Telephony is a term denoting the technology that allows people to have long distance voice communication. It comes from the word ‘telephone’ which, in turn, is derived from the two greek words tele which means far and phone which means speak, hence the idea of speaking from far. The term’s scope has been broadened with the advent of the different new communication technologies. In its broadest sense, the terms encompasses phone communication, Internet calling, mobile communication, faxing, voicemail and even video conferencing. It is finally difficult to draw a clear line delimiting what is telephony and what isn’t.
The initial idea that telephony returns to is the POTS (plain old telephone service), technically called the PSTN (public-switched telephone network). This system is being fiercely challenged by and to a great extent yielding to Voice over IP (VoIP) technology, which is also commonly referred to as IP Telephony and Internet Telephony.
Voice over IP (VoIP) and Internet Telephony
These two terms are used interchangeable in most cases, but technically speaking, they are not quite the same thing.
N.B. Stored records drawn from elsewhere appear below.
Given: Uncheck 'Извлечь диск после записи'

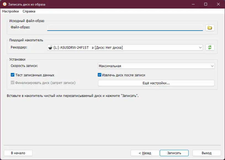Looking at the screenshot, I should point(100,75).
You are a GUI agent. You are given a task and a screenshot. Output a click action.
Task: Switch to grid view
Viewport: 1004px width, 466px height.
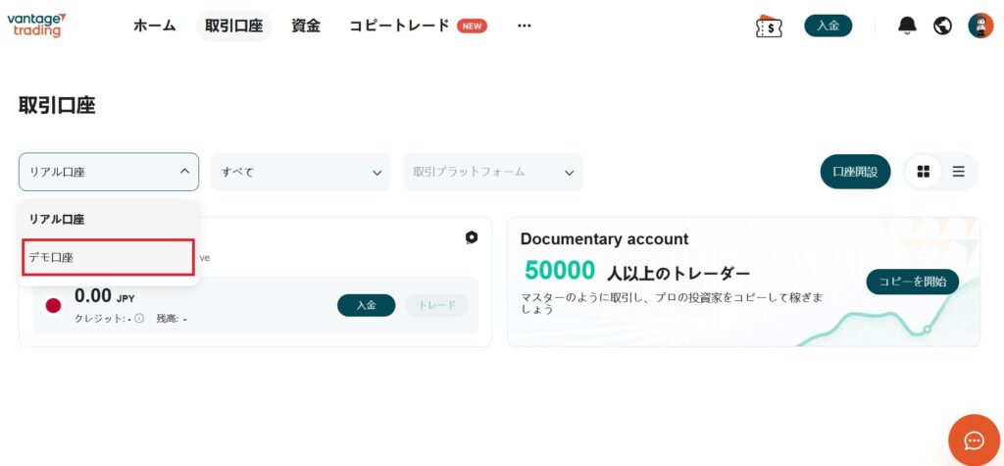click(923, 172)
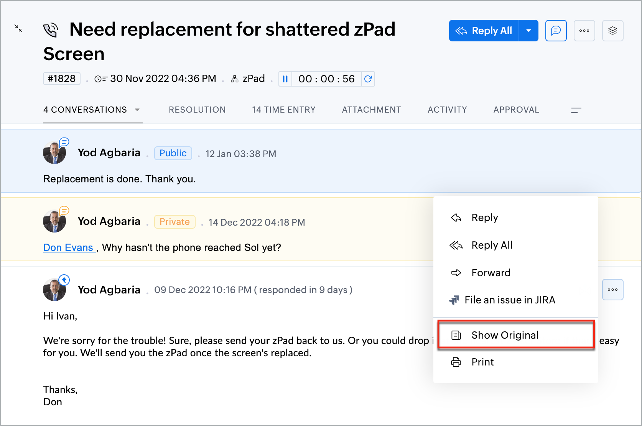Switch to the Resolution tab
The height and width of the screenshot is (426, 642).
point(197,110)
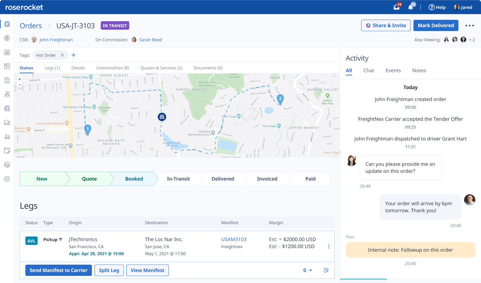
Task: Click the Mark Delivered button
Action: pos(436,25)
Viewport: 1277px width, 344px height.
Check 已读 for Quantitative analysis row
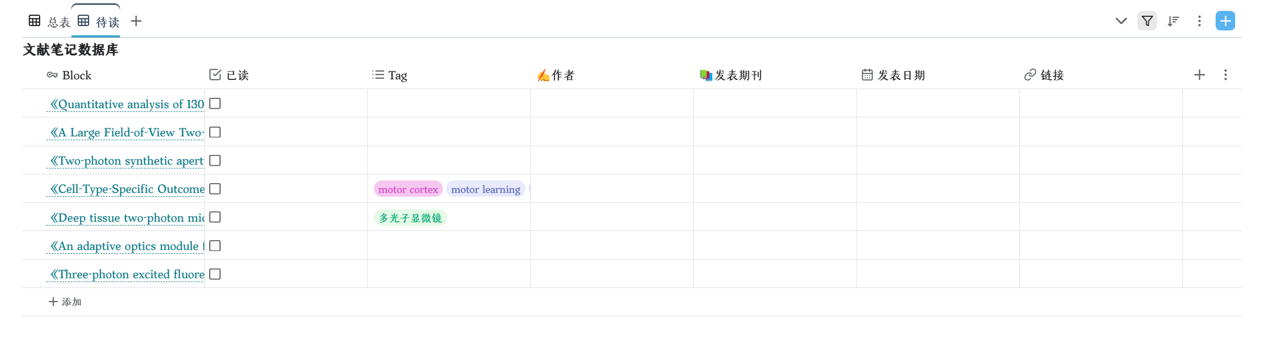(215, 104)
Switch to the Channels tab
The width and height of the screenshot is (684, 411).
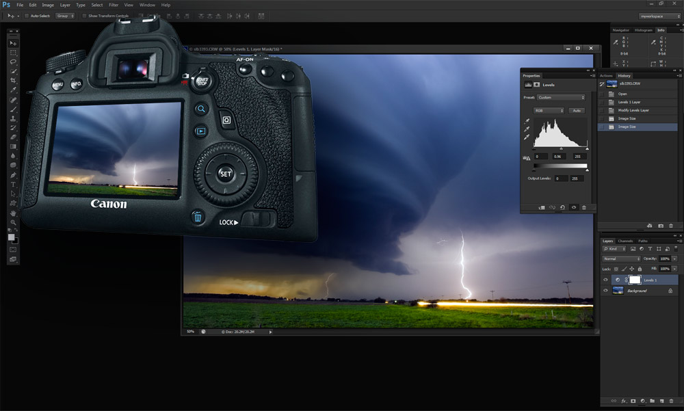(625, 241)
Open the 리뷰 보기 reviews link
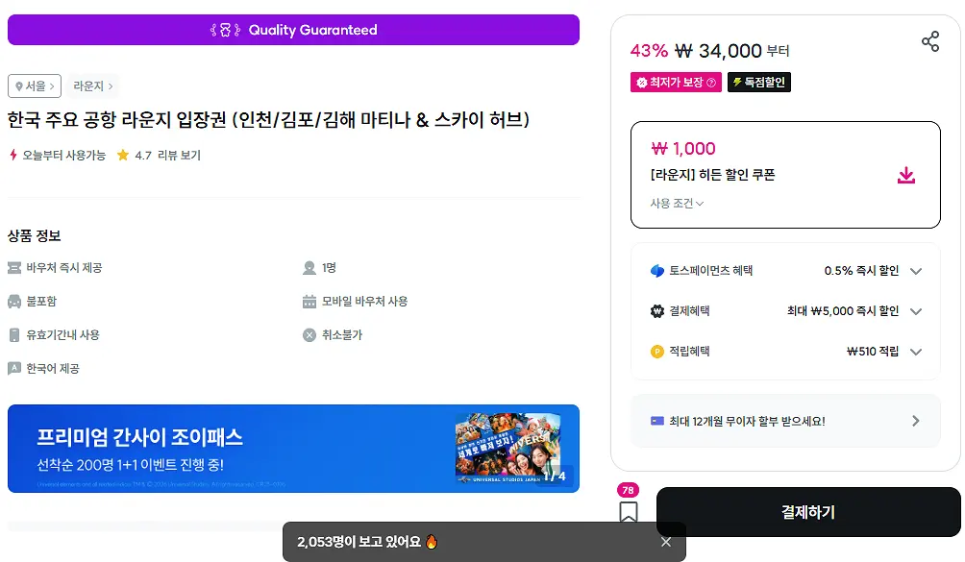The width and height of the screenshot is (965, 562). [179, 155]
The three terms that personate one another are Voice over IP, IP Telephony and Internet Telephony. They all refer to the channeling of voice calls and voice data through IP networks, namely LANs and the Internet. This way, existing facilities and resources that are already used for data transmission are harnessed, thereby eliminating the cost of expensive line dedication as is the case with the PSTN. The main advantage that VoIP brings to users is considerable cost cutting. Calls are also often free.
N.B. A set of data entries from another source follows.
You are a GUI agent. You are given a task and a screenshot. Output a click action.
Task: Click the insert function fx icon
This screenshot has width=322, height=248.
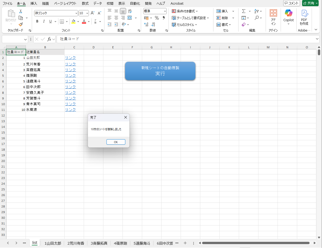point(49,39)
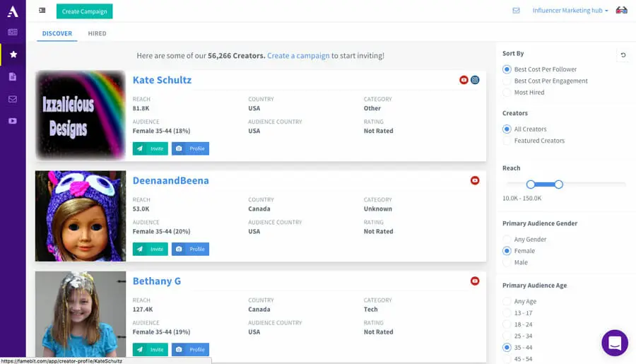Viewport: 636px width, 364px height.
Task: Open the chat support bubble
Action: 614,344
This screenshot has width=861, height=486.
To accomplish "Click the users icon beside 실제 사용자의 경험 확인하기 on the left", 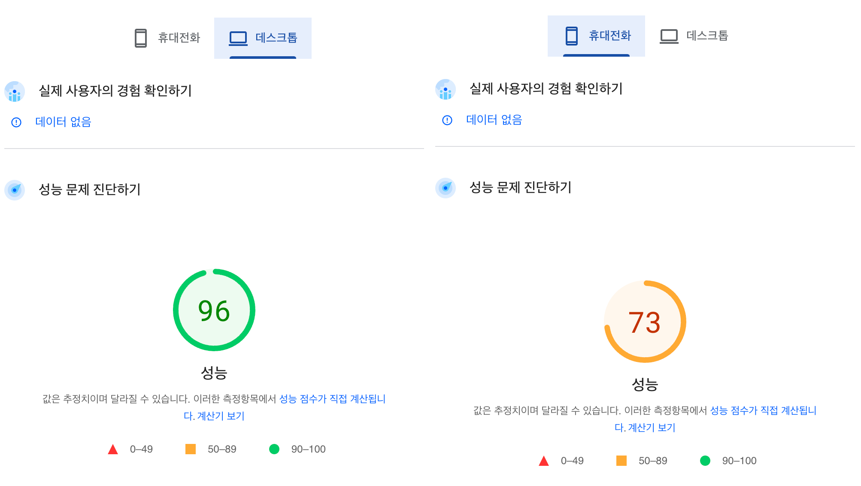I will coord(15,91).
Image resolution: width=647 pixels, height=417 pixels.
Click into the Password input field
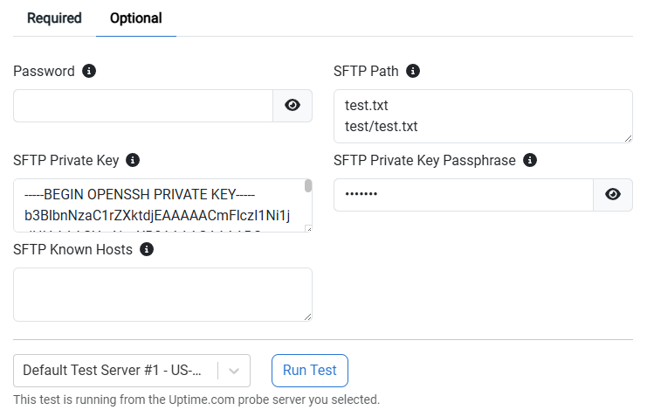143,106
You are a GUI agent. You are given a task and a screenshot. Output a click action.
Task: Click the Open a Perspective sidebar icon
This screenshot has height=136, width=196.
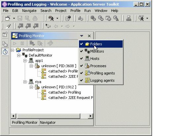[5, 34]
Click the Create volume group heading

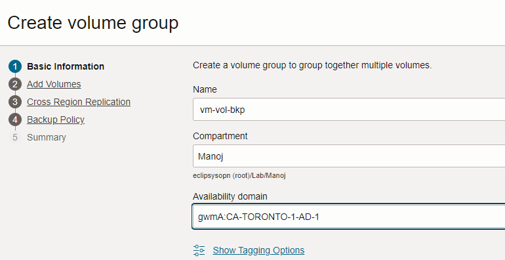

This along with the numerous advantages that VoIP brings has caused the latter to become a major technological element that has gained worldwide popularity and claimed the lion’s share of the telephony market. The term Computer Telephony has emerged with the advent of softphones, which are applications installed on a computer, mimicking a phone, using VoIP services on the Internet. Computer telephony has become very popular because most people use it for free. Read more on VoIP:
Who doesn’t carry telephony in their pocket nowadays? Mobile phones and handsets normally use mobile networks using the GSM (cellular) technology to allow you to make calls on the move. GSM calling is rather expensive, but VoIP has also invaded mobile phones, smartphones, pocket PCs and other handsets, allowing mobile users to make very cheap and sometimes free local and international calls. With mobile VoIP, Wi-Fi and 3G technologies allow users to make completely free calls, even to overseas contacts. Read more on mobile VoIP:
Telephony Equipment and Requirements
What is required for telephony ranges between very simple hardware to complex equipment. Let us stay on the client side (your side as a customer) so as to avoid the complexities of PBXs and servers and exchanges.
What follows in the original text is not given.